İlk zamanlarda veraset usulü olmayan Osmanlılarda, ölen hükümdarın yerine gelecek
oğlunun büyük veya küçük olması yönünde bir kural yoktu.Tahta geçecek oğlun seçimi
büyük oranda Ahiler ve devletin ileri gelen adamları tarafından belirlenirdi. Osman
Gazi’nin oğlu Orhan Gazi gösterdiği faaliyetler sonucu Ahilerin ve devlet adamlarının
desteğini almış ve babasının yerine tahta oturmuştu.
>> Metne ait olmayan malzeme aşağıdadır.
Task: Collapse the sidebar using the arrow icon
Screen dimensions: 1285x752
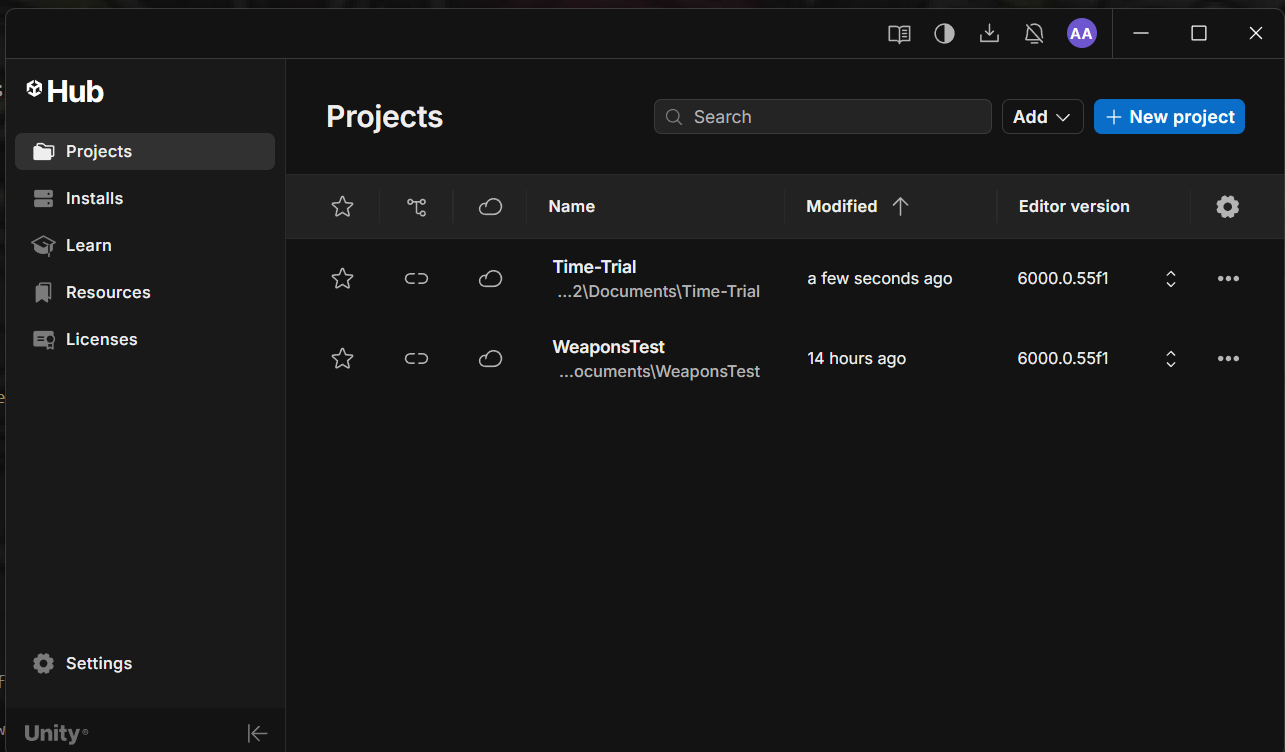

Fatih Sultan Mehmet’e kadar süren
bu süreç, Fatih ile birlikte ahilerin ve Türk asıllı devlet adamlarının, yönetim işlerinden
uzaklaştırılmaları ile değişikliğe uğramış ve Fatih Sultan Mehmet bir kanunname ile
veraset konusunda bir kural oluşturmuştu: “ her kimseye evladımdan saltanat müyesser
ola kardeşlerini nizam-ı alem için katletmek münasiptir…” Bu dönemden sonra ise tahta
geçen kişi kardeşlerini katlettirmeye başlamıştı. Kanuni Sultan Süleyman döneminden sonra II. Selim ile birlikte bir kanun halini almasa da sancaktaki şehzadeler arasında en büyük olan şehzade tahta geçmeye başlamıştı. III. Murat ile III. Mehmet bu usulle tahta oturmuşlardı. I. Ahmet ile birlikte “Ekber ve Erşed” sistemi denilen saltanatın hanedanın en büyük oğluna intikali usulü getirilmişti. Böylece şehzadeler sarayda gözetim altında tutulmaya başlanmış ve kafes denilen bir odada yaşamaya mahkûm edilmişti.